イラン外務省のバガイ報道官は「生放送中の民間放送局を攻撃する行為は悪質な戦争犯罪だ」と強く非難し、国連安全保障理事会への緊急行動を呼びかけました。これを受けイラン革命防衛隊(IRGC)は、イスラエル北部へのミサイル発射や住民への退避通告を実施。保健省は国内で少なくとも1,800人が負傷したと発表し、IRGC幹部は「全面的な戦争の準備ができている」と宣言しました。

国際社会の動き

  • G7首脳共同声明
    G7サミットでは、緊張緩和を求める共同声明を発表。
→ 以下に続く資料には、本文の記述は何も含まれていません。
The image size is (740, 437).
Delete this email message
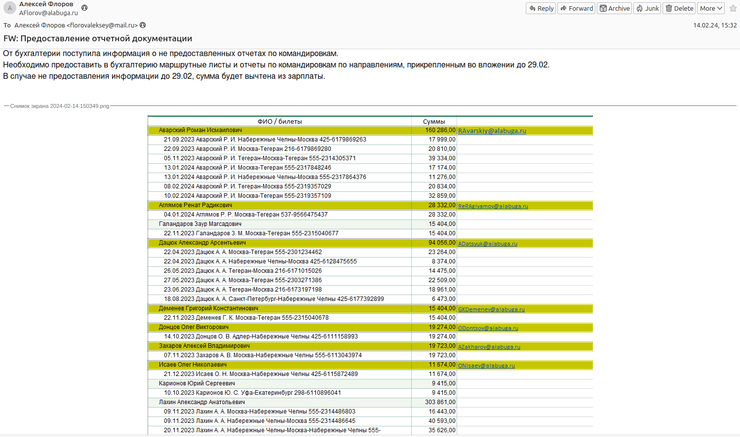(679, 8)
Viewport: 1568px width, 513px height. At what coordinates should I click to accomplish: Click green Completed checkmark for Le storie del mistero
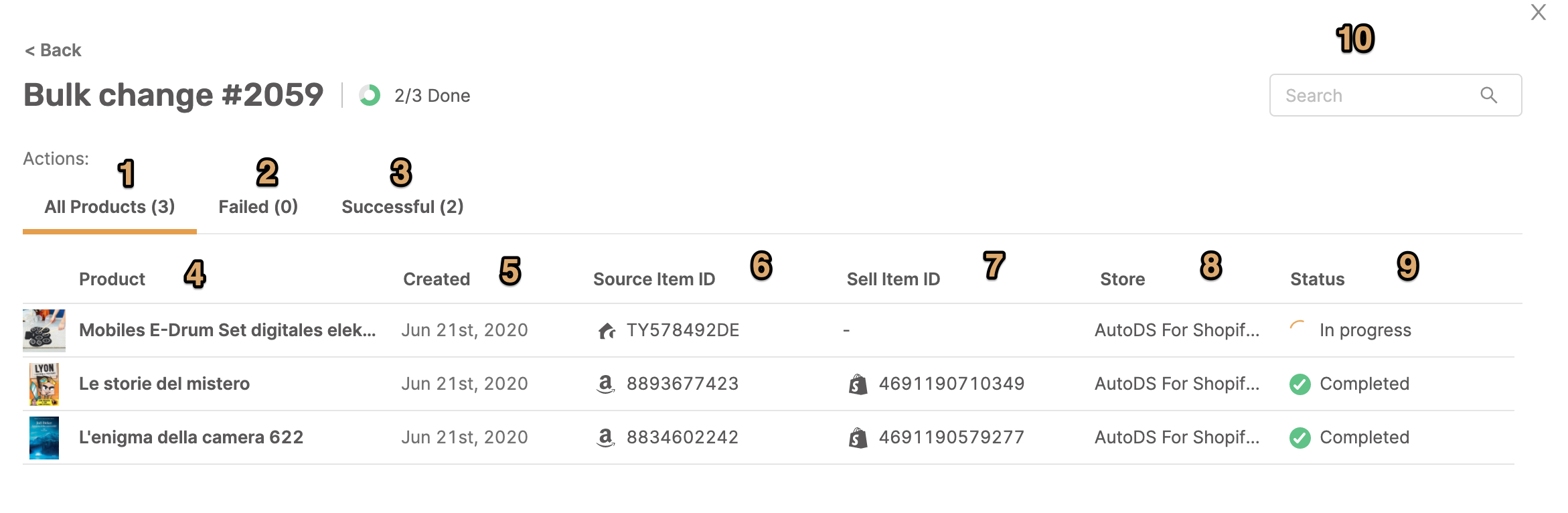[x=1300, y=384]
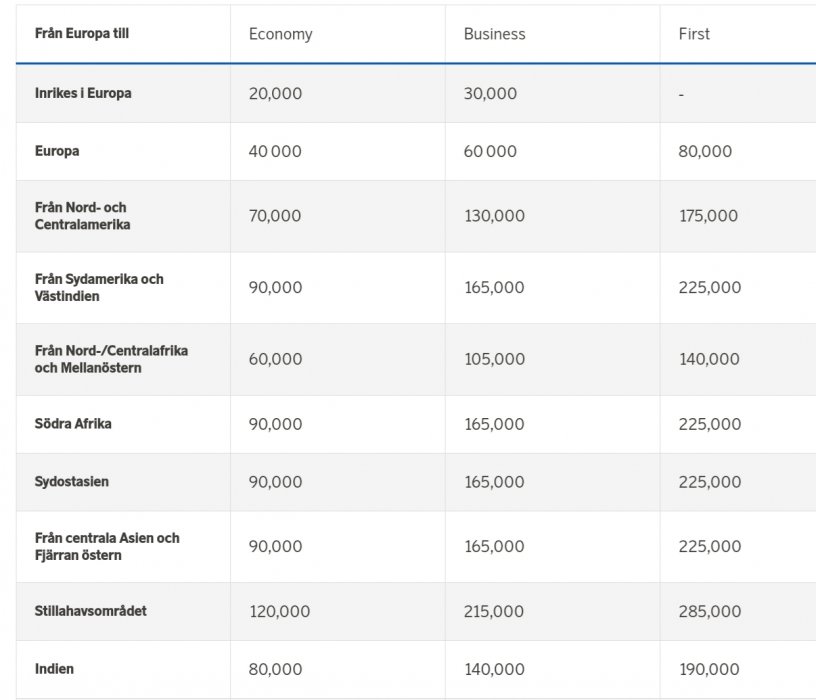Image resolution: width=816 pixels, height=700 pixels.
Task: Click the 'Från Europa till' header cell
Action: [x=82, y=34]
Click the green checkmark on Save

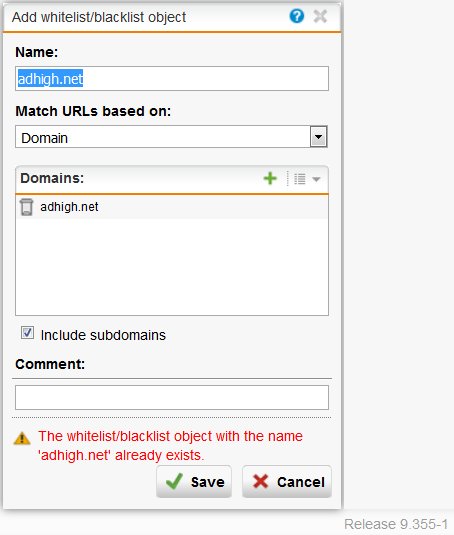(174, 482)
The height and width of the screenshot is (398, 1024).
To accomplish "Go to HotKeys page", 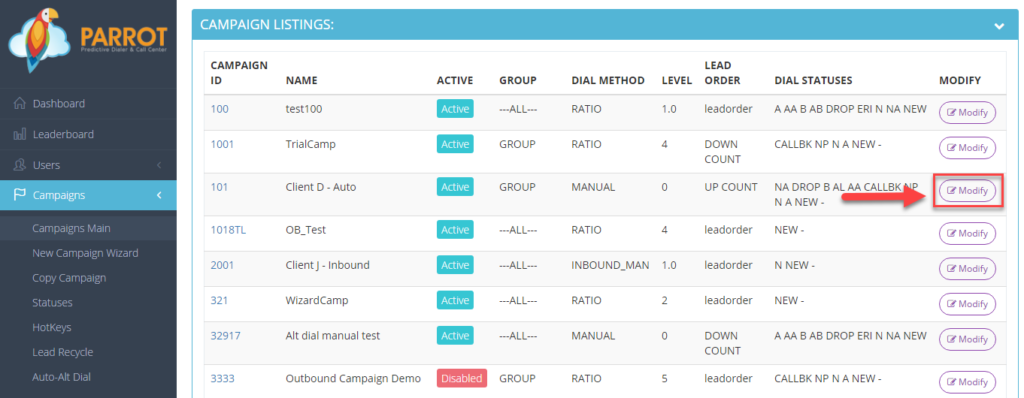I will 52,327.
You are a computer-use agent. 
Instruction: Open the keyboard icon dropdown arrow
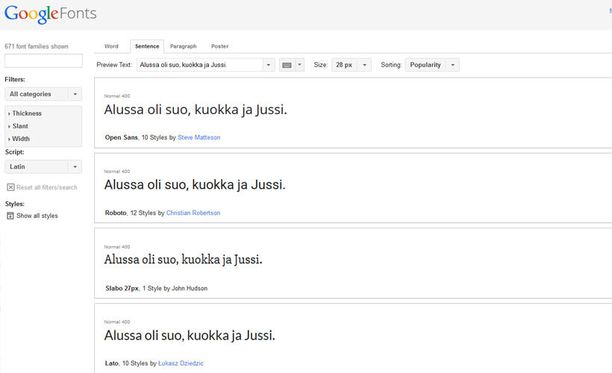click(300, 65)
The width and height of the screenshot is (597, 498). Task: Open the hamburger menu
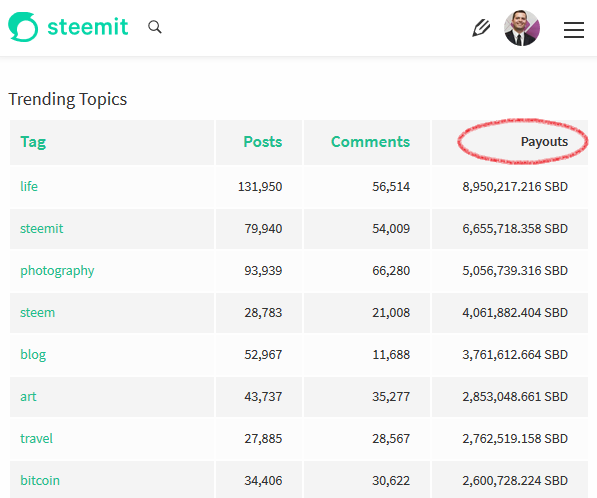click(x=574, y=30)
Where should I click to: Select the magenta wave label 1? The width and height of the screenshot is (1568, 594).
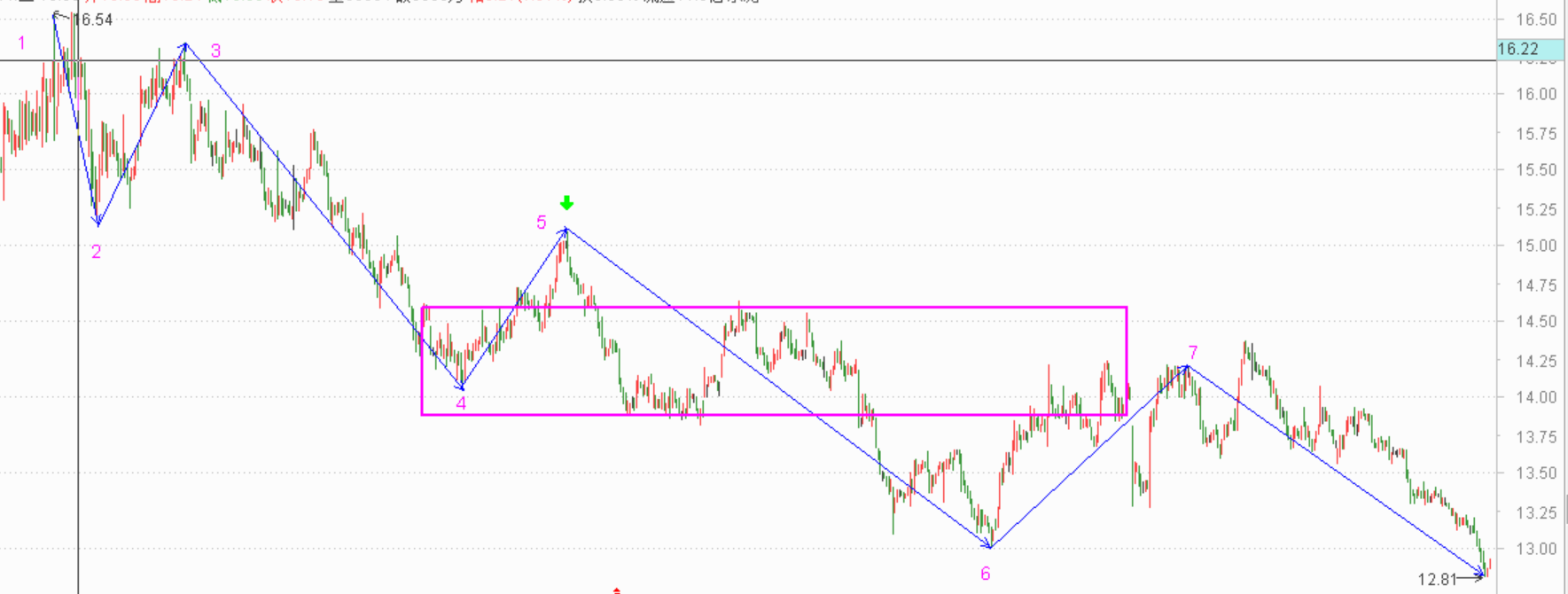(x=22, y=43)
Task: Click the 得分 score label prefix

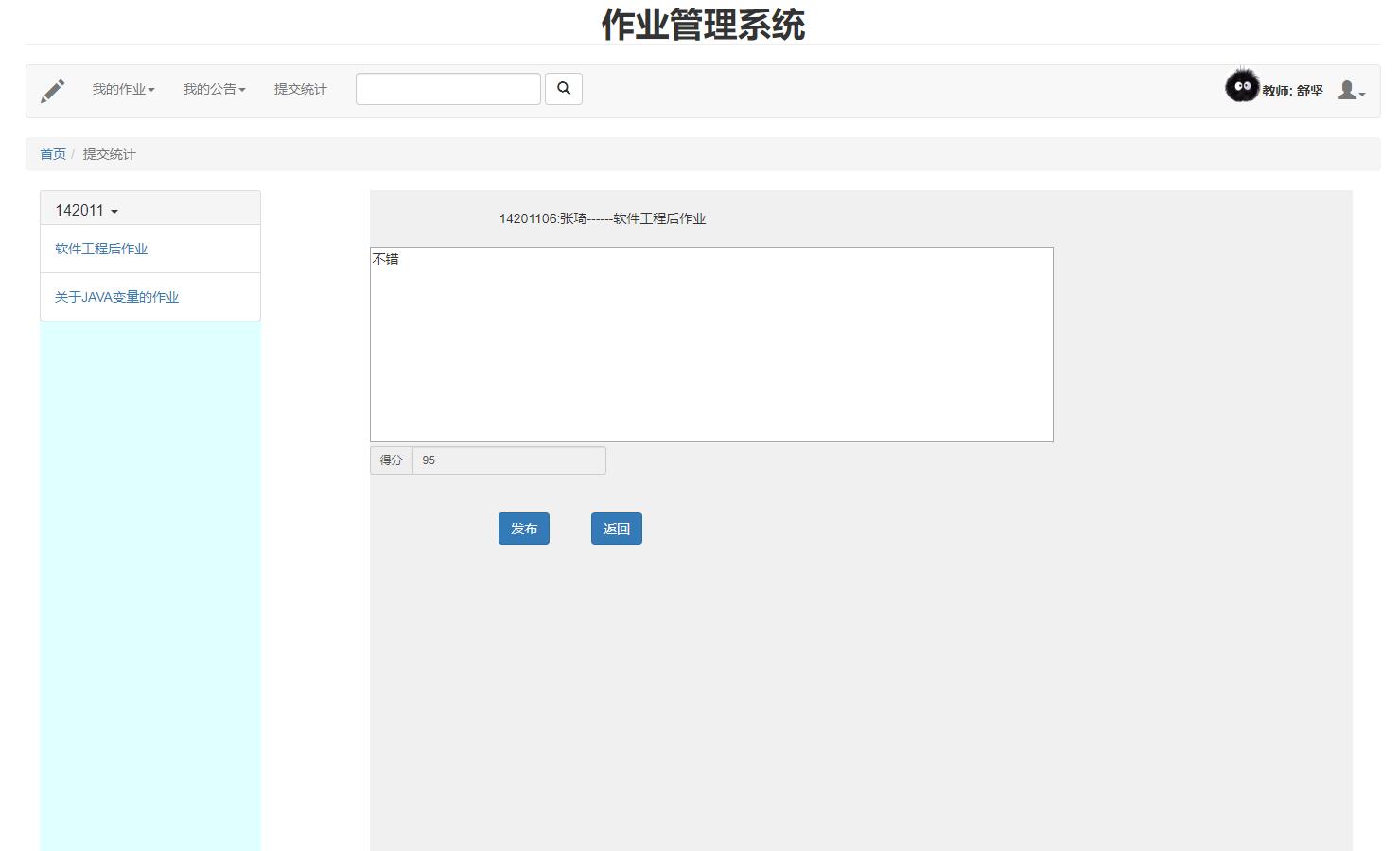Action: tap(391, 460)
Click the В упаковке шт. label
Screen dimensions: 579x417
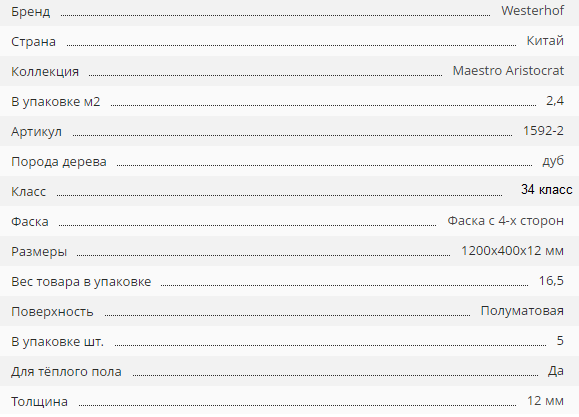(x=57, y=342)
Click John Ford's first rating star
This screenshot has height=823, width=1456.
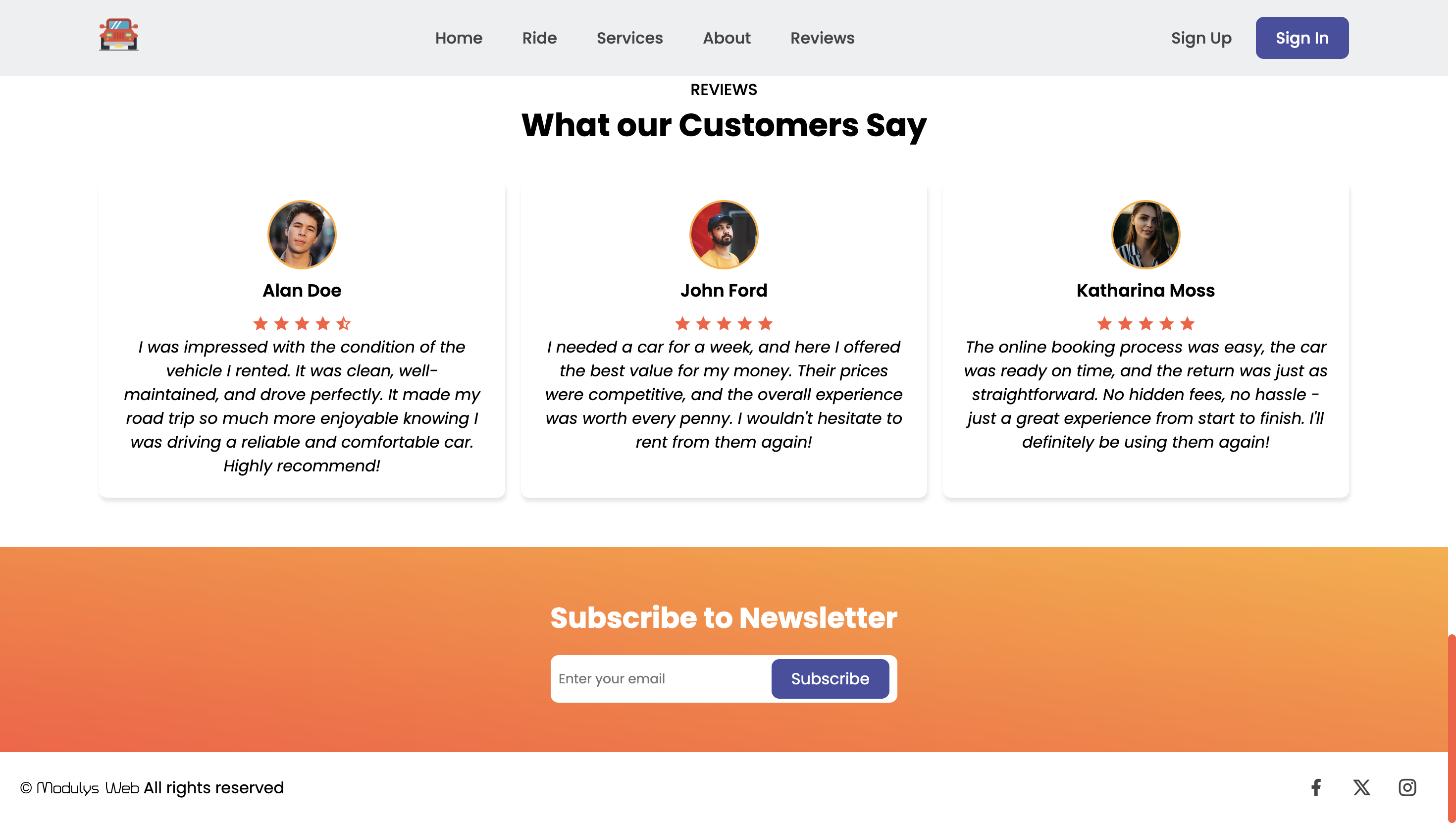[682, 323]
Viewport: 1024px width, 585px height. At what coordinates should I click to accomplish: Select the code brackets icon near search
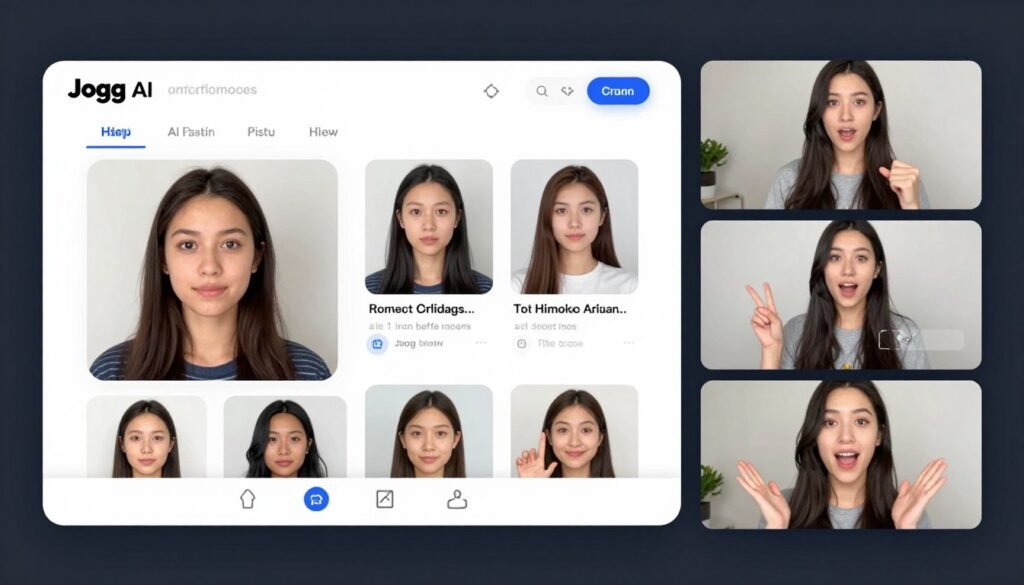click(566, 90)
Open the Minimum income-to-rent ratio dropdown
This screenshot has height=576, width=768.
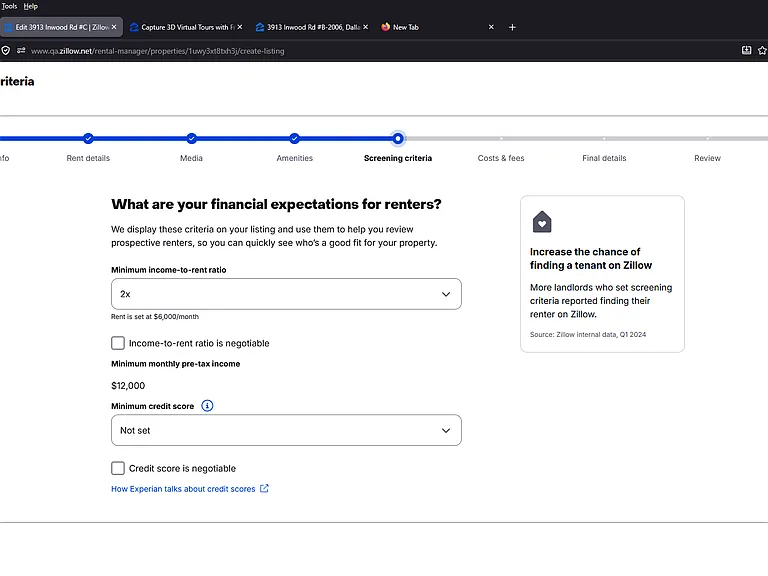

イスラエルの自衛権を認めつつ、イランの地域不安定化行為や核保有を強く非難し、エネルギー市場の安定確保に向けた協調姿勢を示しました。
  • 国連の懸念
    国連ハク副報道官は「取材中のジャーナリストへの攻撃を懸念する」と述べ、説明責任を求めました。一方、イスラエルのダノン国連大使は「テロ組織を支援する施設は正当な軍事目標だ」と反論し、攻撃を正当化しています。
  • 米国の対応
    国防総省は「米軍は関与していない」との立場をSNSで表明。ヘグセス国防長官は中東部隊への追加戦力配備を指示し、原子力空母「ニミッツ」を中央軍管轄地域へ派遣するなど防衛態勢を強化しました。トランプ大統領は「テヘランから直ちに退避すべき」と投稿し、G7を途中離脱してワシントンへ帰国しました。

邦人保護と日本政府の対応

在テヘラン日本大使館は攻撃区域に居住する邦人へ退避を呼びかけ、安全確保の行動を促しています。林官房長官は記者会見で「在留邦人の安全確保に万全を期す」と強調し、国外退避の選択肢検討や支援体制の構築を進めると表明しました。

エネルギー市場への影響

資源エネルギー庁によると、日本の原油の90%以上は中東依存。攻撃を受けた情報を受け、原油先物価格は一時10%以上急騰しました。野村総研の木内エコノミストは、原油価格高止まりが続けば日本のGDPを最大0.6%押し下げる可能性を指摘しています。

IEAの見解

国際エネルギー機関(IEA)は「エネルギー施設が攻撃対象となるのは過去数十年で初めて」と警鐘を鳴らし、ホルムズ海峡封鎖のリスクが世界市場に重大影響を及ぼすと警戒感を示しました。

今後の見通し

攻撃と報復の応酬は4日目を迎え、双方とも大規模な軍事行動への準備が継続中です。中東情勢の緊迫化はエネルギー市場や国際政治、安全保障に影響を与え続ける見込みであり、各国の外交・軍事動向が注目されます。